Consider any convex quadrilateral $Q$ made from four rigid rods with flexible joints at the vertices so that the shape of $Q$ can be changed while keeping the lengths of the sides constant. If the diagonals of the quadrilateral cross at an angle $\theta$ in the range $(0 \leq \theta < \pi/2)$, as we deform $Q$, the angle $\theta$ and the lengths of the diagonals will change and we have to prove that the area of of $Q$ is a constant multiple of $\tan \theta $.

Notation: Let $|{\bf x}|$ mean the scalar quantity of vector ${\bf x}$ and the area of $Q$ be represented by $S$.
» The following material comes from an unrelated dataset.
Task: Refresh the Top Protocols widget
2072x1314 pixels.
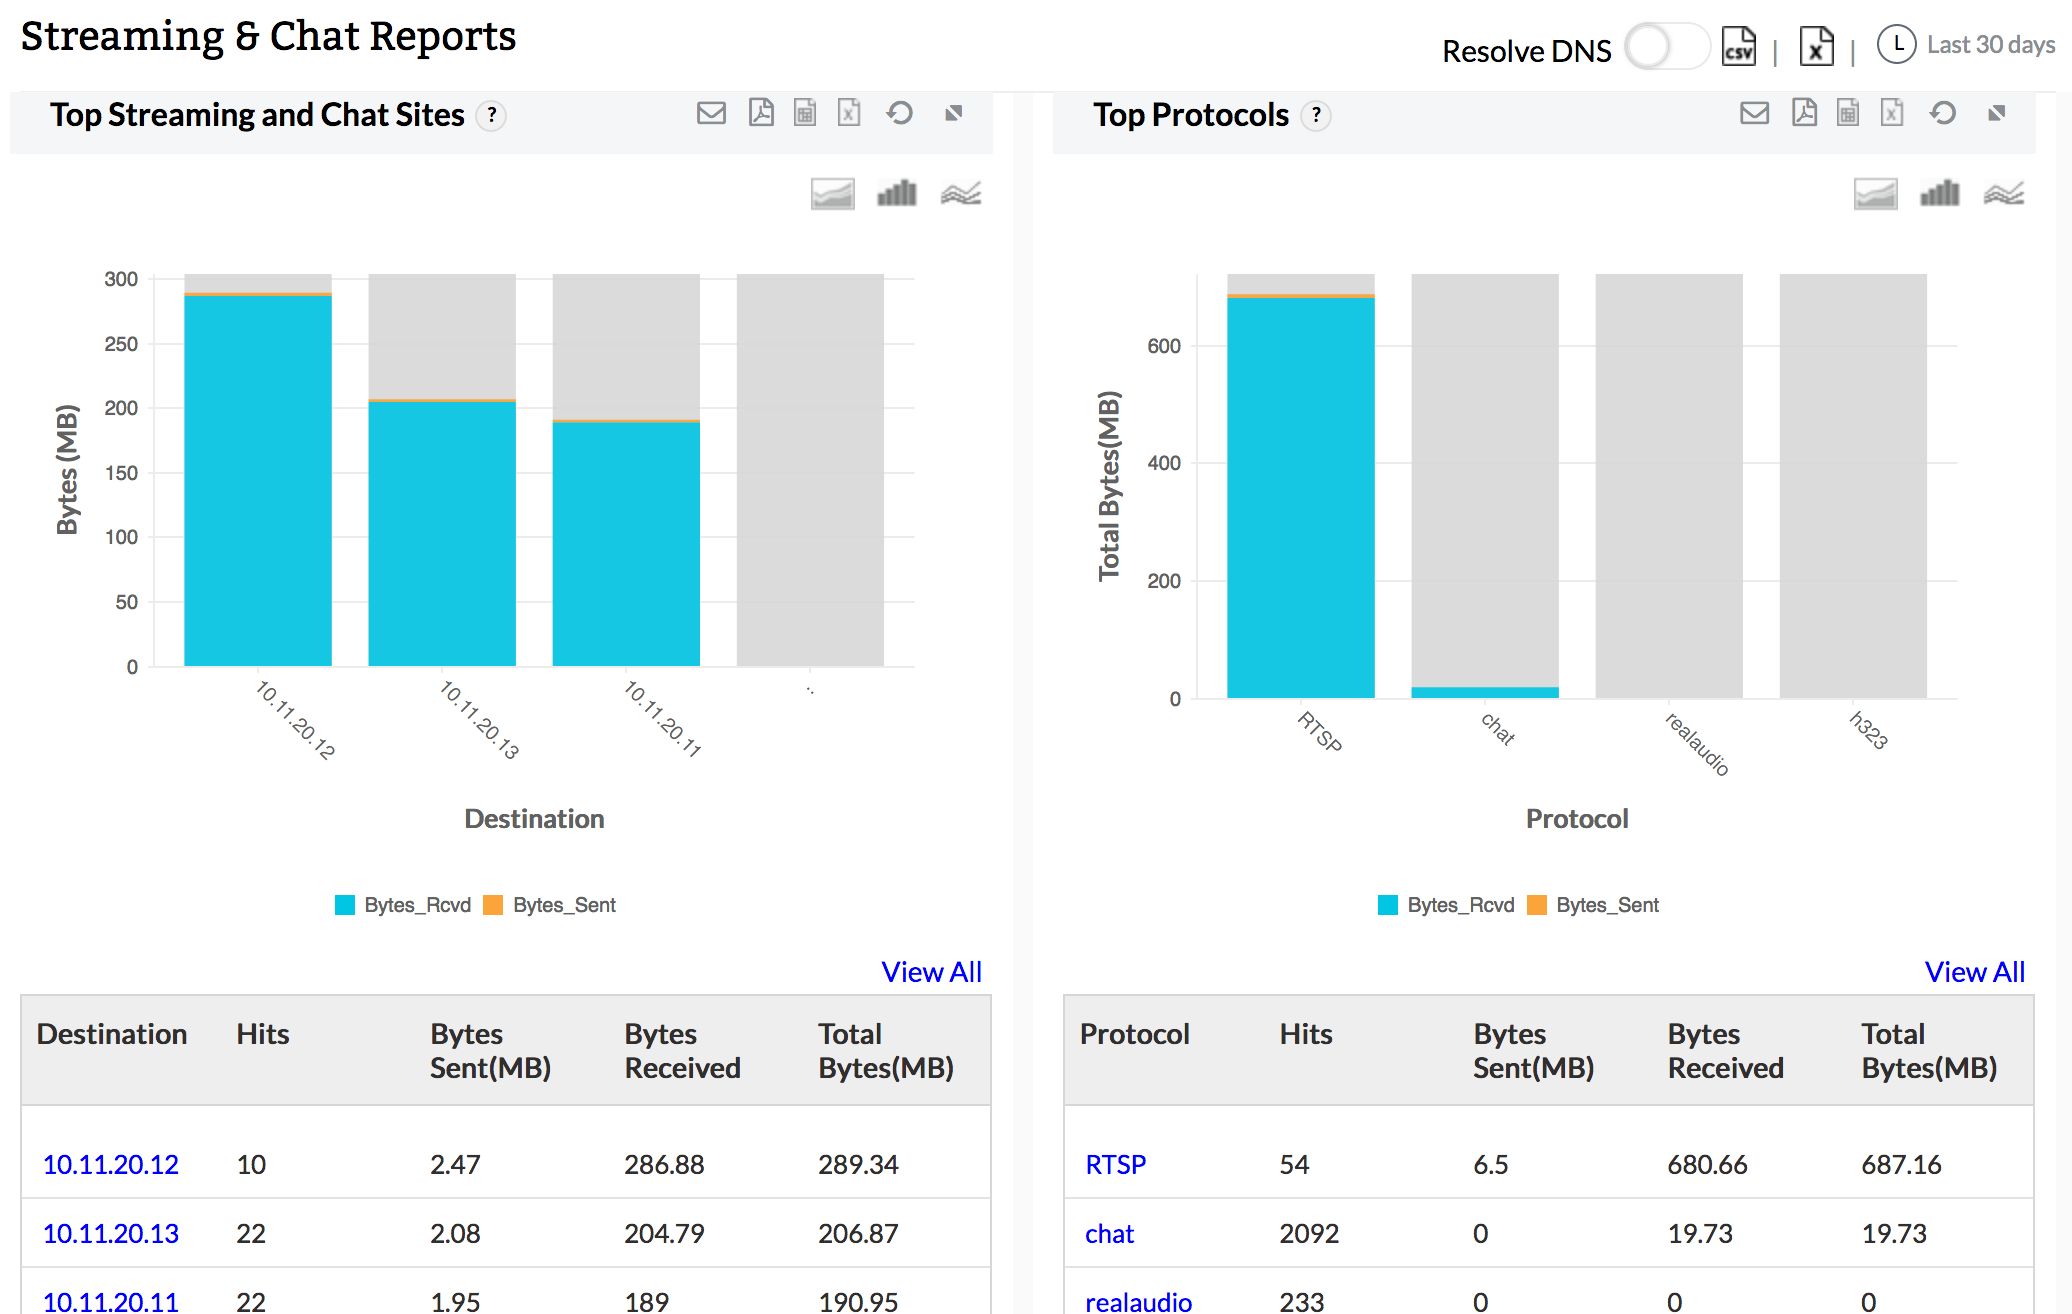Action: (1942, 113)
In the problem Diagonals for Area it was shown that the area of a quadrilateral is given by half the product of the lengths of the diagonals multiplied by the sine of the angle between the diagonals: $$S = {\textstyle{1\over 2}}|{\bf d_1}| \times |{\bf d_2}|\sin \theta.$$ From the definition of the scalar product $$|{\bf d_1}| \times |{\bf d_2}| = {{\bf d_1}\cdot {\bf d_2} \over \cos \theta }.$$ So $$S = {\textstyle{1\over 2}}{{\bf d_1}\cdot {\bf d_2}\sin \theta \over \cos \theta } = {\textstyle{1\over 2}}{\bf d_1}\cdot{\bf d_2}\tan \theta.$$ As shown in the problem Flexi Quads, the scalar product of the diagonals is constant i.e. $$2{\bf d}_1 \cdot{\bf d}_2 = {\bf a}_2^2+{\bf a}_4^2-{\bf a}_1^2-{\bf a}_3^2.$$ As ${\bf a_1, a_2, a_3, a_4}$, the lengths of the sides of the quadrilateral, all remain constant, hence ${\bf d}_1 \cdot {\bf d}_2$ remains constant. Hence the area of the quadrilateral $Q$ is a constant multiple of $\tan \theta$ and so it is proportional to $\tan \theta $.